Passage –
We do not share the Trustees' concern that Southern Council and this decision will "federalize" personal-injury litigation involving ERISA beneficiaries. When an ERISA plan has paid benefits and is entitled to subrogation, typically either the injured beneficiary or the subrogated plan sues the alleged tortfeasor in the name of the beneficiary for damages, including health care expenses the beneficiary incurred. The plan's subrogation rights are not at issue in that lawsuit. A separate § 502(a)(3) claim will arise, as in Southern Council, only if the beneficiary recovers from the tortfeasor and refuses to reimburse the plan. Here, on the other hand, the Trustees have sued the alleged tortfeasors directly, alleging the plans' own right to recover. Because the subrogation right is protected in the plans and impacts the relationship between the plans and injured beneficiaries, § 502(a)(3) applies.

B. The Trustees Waived This Issue.

Defendants further argue that the Trustees waived their objection to the district court's jurisdiction when they amended their complaint to include federal antitrust and RICO claims. Given the unusual procedural history of this case, we agree.

Supplied information –
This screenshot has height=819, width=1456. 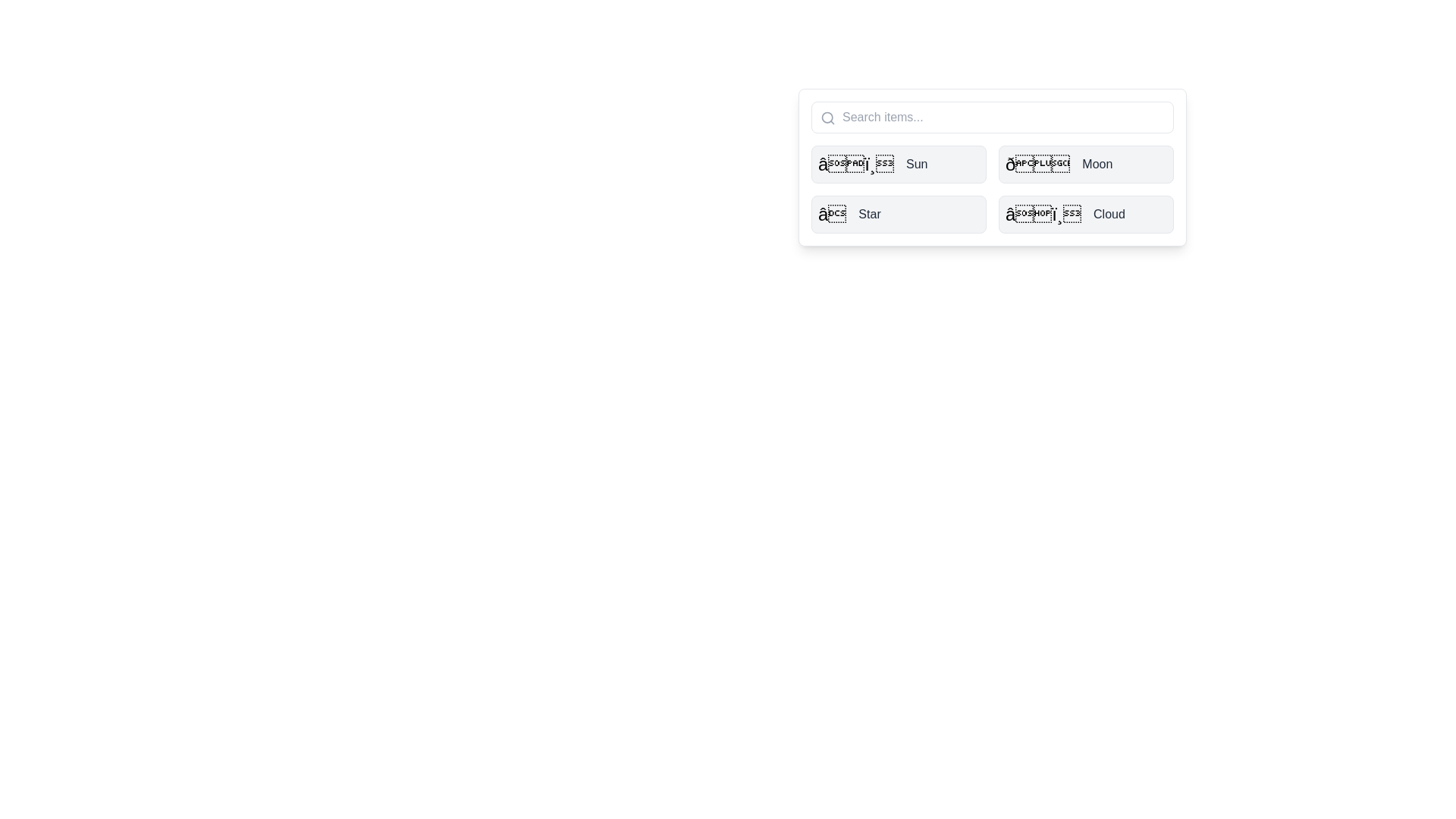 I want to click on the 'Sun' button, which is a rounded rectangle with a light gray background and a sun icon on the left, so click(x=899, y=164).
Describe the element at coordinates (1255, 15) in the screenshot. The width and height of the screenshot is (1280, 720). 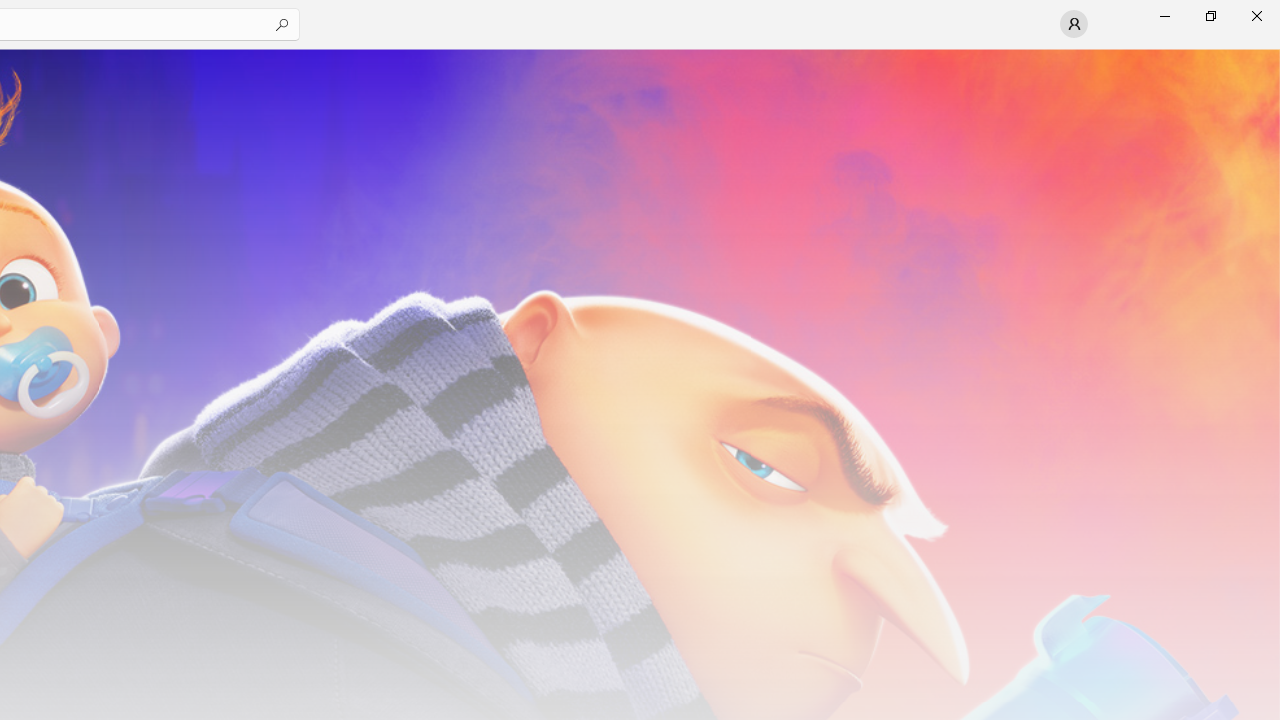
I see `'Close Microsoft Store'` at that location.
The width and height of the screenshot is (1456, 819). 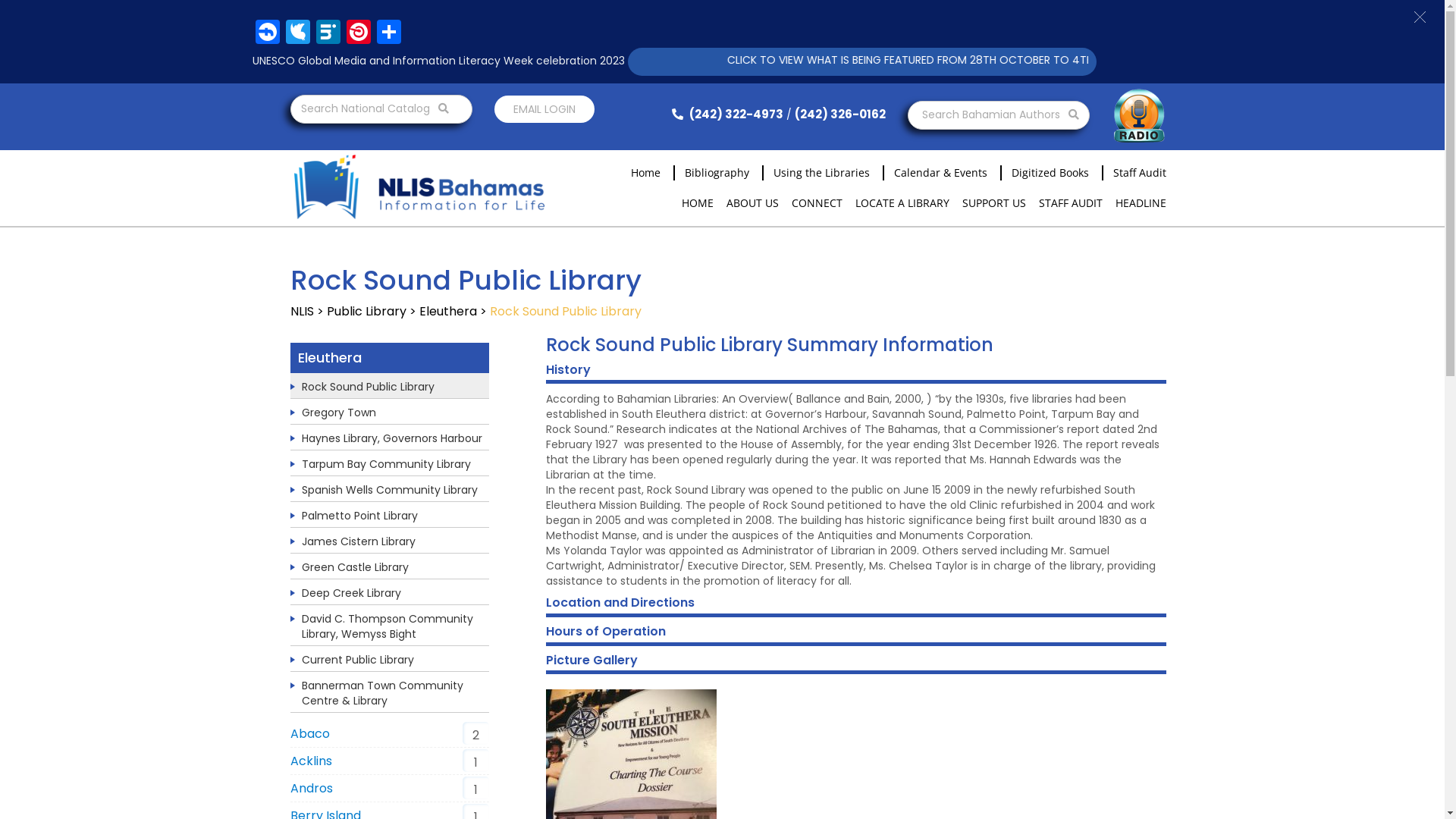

Required work – Write out the part of the ERISA subrogation passage starting with "Defendants further argue" and going on through "case, we agree.". This data was drawn from a separate source.

Correct response –
Defendants further argue that the Trustees waived their objection to the district court's jurisdiction when they amended their complaint to include federal antitrust and RICO claims. Given the unusual procedural history of this case, we agree.